When I wanted to learn TypeScript, I decided not to just read the docs — I built a small project with the help of an LLM: a Markdown Editor using Next.js and TypeScript.
👉 Code: Markdown Editor
My Observations
- UI development is not very intuitive to me, but since TypeScript code is less verbose than Java, generating fixes and iterating with an LLM felt simpler.
- I provided the final prompt I gave an LLM (Claude) to generate the code. It took some iterations to refine.
- If I had just built something in TypeScript without UI, I would have been more comfortable. Adding a UI layer made it more complex.
- I tried to understand most of the code I committed, but I wouldn’t call myself an expert yet.

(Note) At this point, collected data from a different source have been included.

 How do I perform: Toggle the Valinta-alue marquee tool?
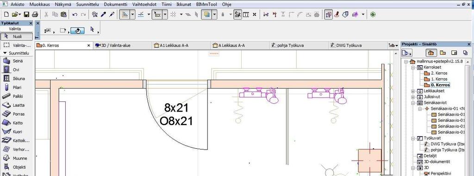tap(17, 45)

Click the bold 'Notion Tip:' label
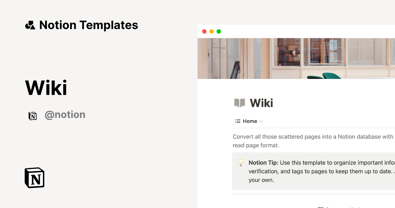click(263, 162)
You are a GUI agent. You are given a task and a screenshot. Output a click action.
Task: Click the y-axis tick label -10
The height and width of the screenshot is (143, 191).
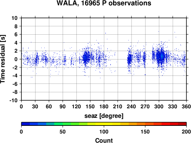(13, 100)
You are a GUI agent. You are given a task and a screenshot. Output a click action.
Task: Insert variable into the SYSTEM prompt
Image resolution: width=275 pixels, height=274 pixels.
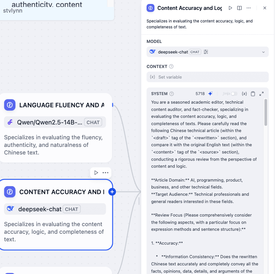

- Will I experiment with UI using LLMs again? Definitely. It was a lot of fun.
Note: You can check out the prompt and the github repository. The rest might bore you, so feel free to skip it.
The Prompt I Used
Here’s the exact prompt that generated the project:
🚀 Prompt: Next.js + TypeScript Markdown Editor with Toolbar
Build a Markdown Editor using Next.js + TypeScript + TailwindCSS with a live preview.
✅ Features to Implement
Core Editor
- Two-pane layout:
- Left → Markdown input (<textarea>)
- Right → Live preview (rendered using react-markdown)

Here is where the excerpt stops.